Children and lone parent households are the groups most vulnerable to poverty, according to the report, published yesterday.
The gross household income last year was €56,522, down 6.7 per cent; disposable income was almost €46,000, down 6.3 per cent.
Some 14.1 per cent of the population were at risk of poverty last year, compared to 14.4 per cent in 2008. The decline is not considered statistically significant.
The “at risk of poverty” rate for children was also unchanged, at 18.6 per cent, as was the worst affected group, lone-parent households, where 35.5 per cent were at risk of poverty.
The survey shows households are increasingly dependent on State payments.
Some 27 per cent of household income came from social transfers, such as unemployment benefit, disability benefit or children’s allowance, up from 22 per cent in 2008.
Not surprisingly, State payments loom larger in importance in poorer families.
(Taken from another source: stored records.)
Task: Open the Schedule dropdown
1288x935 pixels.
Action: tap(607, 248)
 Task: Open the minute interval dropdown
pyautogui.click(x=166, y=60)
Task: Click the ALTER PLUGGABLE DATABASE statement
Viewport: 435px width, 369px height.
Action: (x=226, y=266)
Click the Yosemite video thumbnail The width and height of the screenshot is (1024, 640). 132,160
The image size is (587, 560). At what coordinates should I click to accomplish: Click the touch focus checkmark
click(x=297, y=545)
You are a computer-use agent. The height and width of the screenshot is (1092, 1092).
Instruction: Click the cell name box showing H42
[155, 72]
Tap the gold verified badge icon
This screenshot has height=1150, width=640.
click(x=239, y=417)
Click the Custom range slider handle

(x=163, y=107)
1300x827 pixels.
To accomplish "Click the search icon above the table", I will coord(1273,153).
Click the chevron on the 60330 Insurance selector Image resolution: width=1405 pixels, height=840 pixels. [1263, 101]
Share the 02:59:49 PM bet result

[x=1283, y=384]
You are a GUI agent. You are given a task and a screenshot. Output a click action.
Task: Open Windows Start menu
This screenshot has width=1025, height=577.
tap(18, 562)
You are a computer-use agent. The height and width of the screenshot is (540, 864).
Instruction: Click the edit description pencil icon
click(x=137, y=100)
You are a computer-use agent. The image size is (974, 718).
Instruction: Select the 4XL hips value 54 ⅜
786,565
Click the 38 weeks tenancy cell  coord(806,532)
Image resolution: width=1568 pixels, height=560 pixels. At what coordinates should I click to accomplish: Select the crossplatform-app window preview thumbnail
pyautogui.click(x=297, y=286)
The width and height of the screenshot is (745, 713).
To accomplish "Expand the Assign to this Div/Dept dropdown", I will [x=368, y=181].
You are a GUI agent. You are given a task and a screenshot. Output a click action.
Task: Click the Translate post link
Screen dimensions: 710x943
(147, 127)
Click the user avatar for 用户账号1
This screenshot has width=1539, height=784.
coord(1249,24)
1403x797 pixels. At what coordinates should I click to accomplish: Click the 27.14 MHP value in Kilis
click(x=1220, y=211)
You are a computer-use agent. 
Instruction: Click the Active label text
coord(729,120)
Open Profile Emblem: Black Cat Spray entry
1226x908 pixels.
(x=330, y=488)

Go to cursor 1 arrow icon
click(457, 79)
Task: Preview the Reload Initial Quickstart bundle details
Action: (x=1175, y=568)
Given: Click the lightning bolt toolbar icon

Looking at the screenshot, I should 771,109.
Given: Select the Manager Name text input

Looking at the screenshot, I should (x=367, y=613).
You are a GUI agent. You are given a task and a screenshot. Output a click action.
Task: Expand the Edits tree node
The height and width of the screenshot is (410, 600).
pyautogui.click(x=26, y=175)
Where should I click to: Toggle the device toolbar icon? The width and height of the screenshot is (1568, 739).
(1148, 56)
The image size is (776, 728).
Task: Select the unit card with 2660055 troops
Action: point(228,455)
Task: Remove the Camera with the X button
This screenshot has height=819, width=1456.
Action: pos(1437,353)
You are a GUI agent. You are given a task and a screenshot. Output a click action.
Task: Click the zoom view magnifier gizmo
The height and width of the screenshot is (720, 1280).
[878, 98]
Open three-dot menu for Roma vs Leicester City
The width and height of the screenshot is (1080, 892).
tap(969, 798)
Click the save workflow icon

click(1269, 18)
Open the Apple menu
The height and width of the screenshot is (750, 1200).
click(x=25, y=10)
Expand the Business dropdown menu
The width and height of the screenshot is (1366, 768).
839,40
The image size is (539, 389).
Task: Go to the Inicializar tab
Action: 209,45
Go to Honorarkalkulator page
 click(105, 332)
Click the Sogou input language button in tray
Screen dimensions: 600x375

They account for 91 per cent of income in the lowest-earning 10 per cent of the population. However, even in the highest earning 10 per cent, they account for almost 10 per cent of income.
Older people also rely heavily on State payments. The poverty rate among over-65s was under 10 per cent, but when social transfers are excluded, this figure rises to 88 per cent.
Poverty is lowest among older people living alone (less than 10 per cent).
By region, it is highest in the Midlands (23.5 per cent) and lowest in Dublin (8.3 per cent). Rural poverty rates stood at 17.8 per cent, compared to 11.8 per cent in urban areas.
The richest 10 per cent saw almost 30 per cent of gross income go on tax and social insurance contributions, while the poorest 10 per cent contributed 1 per cent of their income in this way.
Just over 24 per cent of households were in arrears with mortgage payments, utility bills or other loans or bills; this compares to just 10 per cent in 2008. Among those at risk at poverty, the proportion of people in arrears rises to one-third, up from 20 per cent in 2008.
One in 10 households was behind on gas or electricity bills, and one in 20 was in arrears on the rent or mortgage. Only half of those surveyed said they would be able to meet an unexpected expense of about €1,000 without borrowing.
The CSO also measures deprivation, or the inability of people to afford basic goods.
The survey shows the deprivation rate rose to 17.3 per cent last year, up from 13.8 per cent in 2008. The two items people reported being most deprived of were the replacement of worn-out furniture and being able to afford to go out in the preceding fortnight.
Compared to other members of the EU, Ireland’s poverty rate is slightly below average. In 2008, the “at risk of poverty” rate in the EU was 16.5 per cent; the equivalent rate for Ireland was 15.5 per cent.
This ranked us 13th in the 27-member EU. Latvia recorded the highest rate, while the Czech Republic had the lowest.
The at risk of poverty rate is based on income and household composition and is calculated as the percentage of people with an income less than 60 per cent of the national median income.